I felt the need to go back and check out my old buddy Justin Raimondo

No, I don't know him. I'm the stereotypical basement blogger (except for the whole house and family thing). I don't get out much.

Speaking of that, congrats to Jackie on her decision not to 'step out' much!

Where was I?

Oh, yeah. I rather enjoy a lot of the Anti-War.com historical revisionism, which is mostly a revival of the thoughts of writers who were not treated kindly during the Twentieth Century as it turned to collectivism and 'scientific management' of society with such horrific results. In case you don't get past the first three sentences, here's an exerpt:

[President Bush] took out after the Russians and the postwar Soviet occupation of Europe: "For much of Eastern and Central Europe," he averred in a speech in the Old City's Small Guild House, "victory brought the iron rule of another empire." Well, yes, thanks to the U.S.-Soviet alliance and Franklin Delano Roosevelt's enthusiastic cooperation, but to the astonishment of many, the president not only acknowledged that - he also tried to atone for it:

"This attempt to sacrifice freedom for the sake of stability left a continent divided and unstable. We will not repeat the mistakes of other generations - appeasing or excusing tyranny, and sacrificing freedom in the vain pursuit of stability."

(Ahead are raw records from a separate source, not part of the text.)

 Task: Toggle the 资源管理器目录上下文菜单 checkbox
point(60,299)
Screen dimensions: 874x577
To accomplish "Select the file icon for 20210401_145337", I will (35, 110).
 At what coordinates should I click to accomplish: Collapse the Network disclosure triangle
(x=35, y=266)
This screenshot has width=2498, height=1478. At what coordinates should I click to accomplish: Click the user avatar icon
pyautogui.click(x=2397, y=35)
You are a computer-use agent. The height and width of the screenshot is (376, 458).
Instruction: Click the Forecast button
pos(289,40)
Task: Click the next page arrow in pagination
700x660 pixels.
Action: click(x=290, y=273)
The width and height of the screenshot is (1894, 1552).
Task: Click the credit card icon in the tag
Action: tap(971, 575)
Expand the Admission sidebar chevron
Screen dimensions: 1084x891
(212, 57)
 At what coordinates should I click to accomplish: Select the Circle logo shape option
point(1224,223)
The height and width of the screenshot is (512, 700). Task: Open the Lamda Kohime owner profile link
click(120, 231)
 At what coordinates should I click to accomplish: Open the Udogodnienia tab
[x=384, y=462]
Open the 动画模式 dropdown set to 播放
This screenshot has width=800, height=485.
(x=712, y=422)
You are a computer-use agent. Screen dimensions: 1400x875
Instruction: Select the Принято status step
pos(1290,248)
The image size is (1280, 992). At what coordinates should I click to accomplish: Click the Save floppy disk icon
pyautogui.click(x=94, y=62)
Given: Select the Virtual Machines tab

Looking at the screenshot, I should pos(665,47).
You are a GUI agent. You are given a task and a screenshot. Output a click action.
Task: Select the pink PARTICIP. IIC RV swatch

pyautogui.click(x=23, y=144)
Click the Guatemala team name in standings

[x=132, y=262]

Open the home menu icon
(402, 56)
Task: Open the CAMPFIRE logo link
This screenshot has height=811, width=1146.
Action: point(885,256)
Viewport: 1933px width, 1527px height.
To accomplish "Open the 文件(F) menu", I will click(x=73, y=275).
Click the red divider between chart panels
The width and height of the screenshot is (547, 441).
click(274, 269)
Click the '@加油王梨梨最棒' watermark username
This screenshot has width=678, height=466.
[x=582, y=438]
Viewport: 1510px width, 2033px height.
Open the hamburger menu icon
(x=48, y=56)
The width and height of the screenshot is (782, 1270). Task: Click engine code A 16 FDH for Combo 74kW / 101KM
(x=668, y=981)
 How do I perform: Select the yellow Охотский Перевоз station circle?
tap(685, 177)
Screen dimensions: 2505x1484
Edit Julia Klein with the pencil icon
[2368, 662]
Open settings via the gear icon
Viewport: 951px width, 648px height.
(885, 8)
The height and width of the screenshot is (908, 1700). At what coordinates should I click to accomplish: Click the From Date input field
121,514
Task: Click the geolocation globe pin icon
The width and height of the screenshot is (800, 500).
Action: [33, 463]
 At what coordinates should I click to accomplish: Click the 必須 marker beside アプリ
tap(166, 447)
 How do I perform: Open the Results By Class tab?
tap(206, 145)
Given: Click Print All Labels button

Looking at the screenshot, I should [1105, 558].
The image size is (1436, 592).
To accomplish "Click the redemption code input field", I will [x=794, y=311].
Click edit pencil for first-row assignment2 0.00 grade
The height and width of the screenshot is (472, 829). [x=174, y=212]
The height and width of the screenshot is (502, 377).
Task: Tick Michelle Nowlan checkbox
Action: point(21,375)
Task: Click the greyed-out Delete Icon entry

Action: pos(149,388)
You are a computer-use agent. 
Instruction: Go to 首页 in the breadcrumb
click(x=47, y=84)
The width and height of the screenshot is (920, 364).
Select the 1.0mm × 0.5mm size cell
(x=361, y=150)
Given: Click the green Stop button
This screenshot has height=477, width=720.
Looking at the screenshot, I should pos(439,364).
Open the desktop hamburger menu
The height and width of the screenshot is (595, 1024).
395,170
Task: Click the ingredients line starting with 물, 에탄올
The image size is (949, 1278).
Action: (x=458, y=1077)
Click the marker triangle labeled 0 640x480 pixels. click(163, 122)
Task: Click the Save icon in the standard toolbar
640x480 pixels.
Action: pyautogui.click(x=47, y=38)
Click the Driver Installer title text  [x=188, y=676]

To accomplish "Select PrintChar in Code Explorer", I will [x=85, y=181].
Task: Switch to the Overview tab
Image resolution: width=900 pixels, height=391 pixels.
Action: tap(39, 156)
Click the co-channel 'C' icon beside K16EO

This act of presidential contrition, while certainly welcome, does not go nearly far enough. By entering the war at all, and opening up a "second front" in the West - at the urging of American leftists and other friends of the Soviet Union - the U.S. saved the Bolsheviks from probable extinction at Hitler's hands. Without American support via the Lend-Lease Act, the Soviet regime might not have survived the war - which was precisely the hope of those conservative opponents of U.S. intervention, supporters of the America First Committee such as Colonel Robert R. McCormick, the publisher of the staunchly anti-interventionist Chicago Tribune. When Hitler turned against Stalin, his ally and ideological soul-mate, and German panzer divisions drove toward Moscow, McCormick presciently warned in an editorial that while "our war birds" would "welcome" the dissolution of the Nazi-Soviet alliance "as reason for getting into the war," the people still didn't want it:

"To other Americans, the majority of them, it presents the final reason for remaining out.... Should we aid Stalin to extend his brutalities to all of Finland, to maintain his grip on the Baltic states, or to keep what he has of Poland and Rumania? Should we enter the war to extend his rule over more of Europe or, having helped him to win, should we then have to rescue the continent from him?"

I'll add editorial comments tomorrow. Though making such a promise is a sure way to inspire me to think of many other things to write about.
......

['Nee-na' as she calls herself (long in bed, I saved this for you), would like to say "Eye-dowich bidowy!" (Standard American pronunciation rules - long 'y') to you all. She speaks some kind of language. We just don't know what it is. Kinda sounds like Ojibwe.]